Fünf Kassenstellen für Allgemeinmedizin sind derzeit in OÖ nicht besetzt. Viele Stellen müssen mehrmals ausgeschrieben werden, bis sich ein Bewerber findet. Schon klar – wir haben generell zu wenige Ärzte. Bei den Landärzten macht sich der Ärztemangel besonders heftig bemerkbar. Dafür gibt es mehrere Gründe:

Viele Medizin-Studierende bleiben nach dem Studium in ihrer Universitätsstadt. Eine Möglichkeit, in Linz Medizin zu studieren, würde zumindest garantieren, dass mehr Ärzte in Oberösterreich bleiben. Eine Anstellung in einem Spital im Stadtgebiet ist besser mit dem Familienleben vereinbar als eine Ordination am Land: Die Jobmöglichkeiten für den Partner und die Kinderbetreuung sind besser, die Dienste sind planbarer. Die jungen Ärzte lernen während der Ausbildung den Ordinationsbetrieb nie kennen. Das wäre anders, würde man die Ärzte während der praktischen Ausbildung schon auf die Anforderungen vorbereiten. Die Ärztekammer setzt sich deshalb seit langer Zeit dafür ein, dass eine Lehrpraxis verpflichtend in die praktische Ausbildung zum Allgemeinmediziner integriert wird. Die Ärzte würden damit auf den Praxisalltag optimal vorbereitet und würden vor allem auch die schönen Seiten der Arbeit als „Hausarzt“ kennen lernen.
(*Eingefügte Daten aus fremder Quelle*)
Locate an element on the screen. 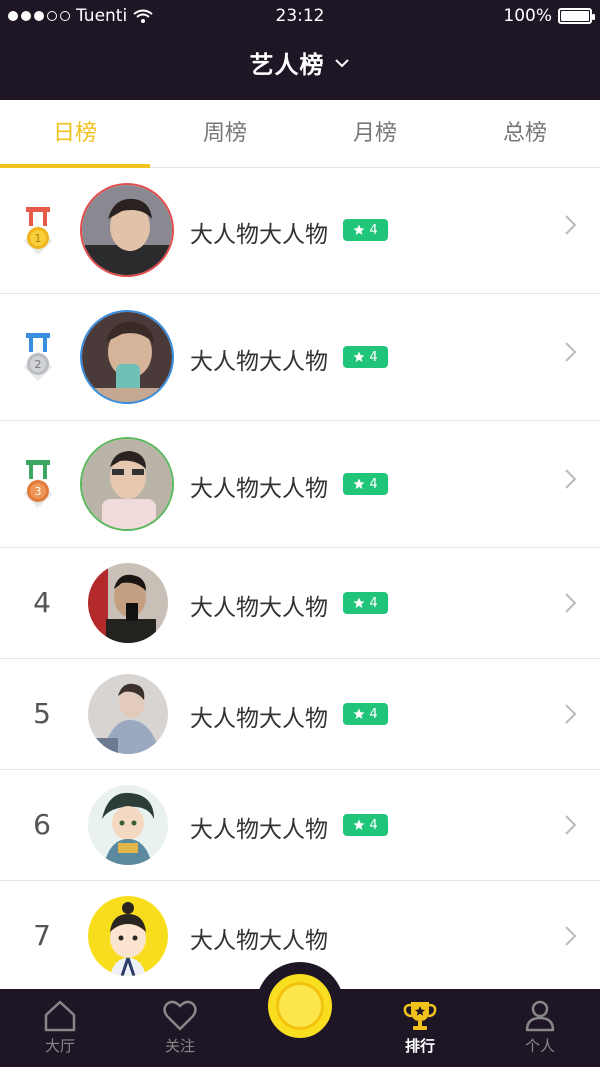 This screenshot has height=1067, width=600. rank-number: 7 is located at coordinates (42, 936).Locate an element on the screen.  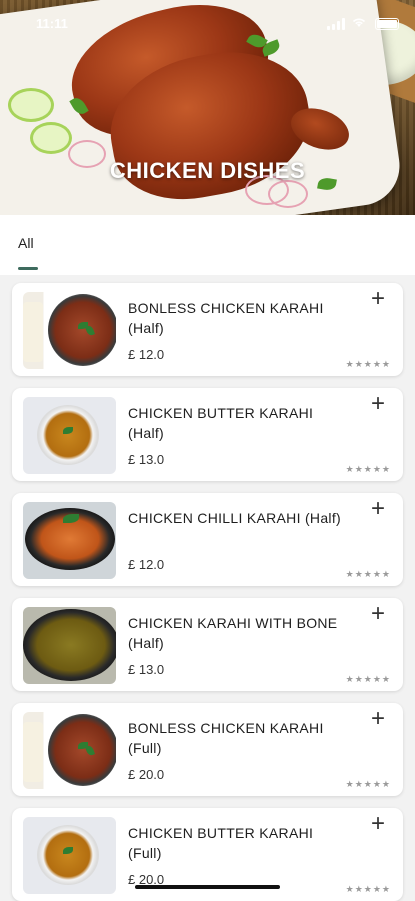
category-tabs: All is located at coordinates (208, 245).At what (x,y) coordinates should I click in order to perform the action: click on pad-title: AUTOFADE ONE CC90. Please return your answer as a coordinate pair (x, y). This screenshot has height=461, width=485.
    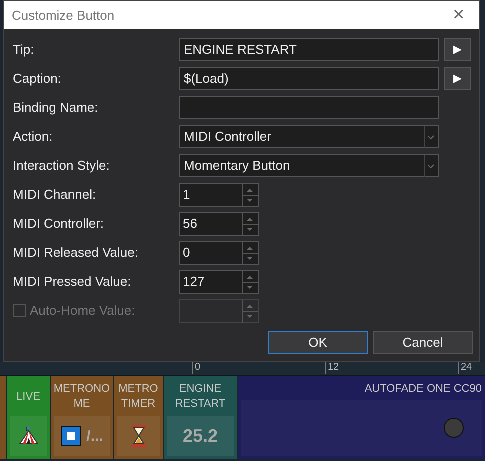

Warum die Lehrpraxis, die viele Probleme lösen könnte, trotzdem noch nicht umgesetzt ist? Es scheitert, so die verantwortlichen Politiker, an der Finanzierung. Die knapp 17 Millionen Euro, die notwendig wären, um für angehende Allgemeinmediziner ein verpflichtendes Praxisjahr umzusetzen, wären jedoch gut investiert!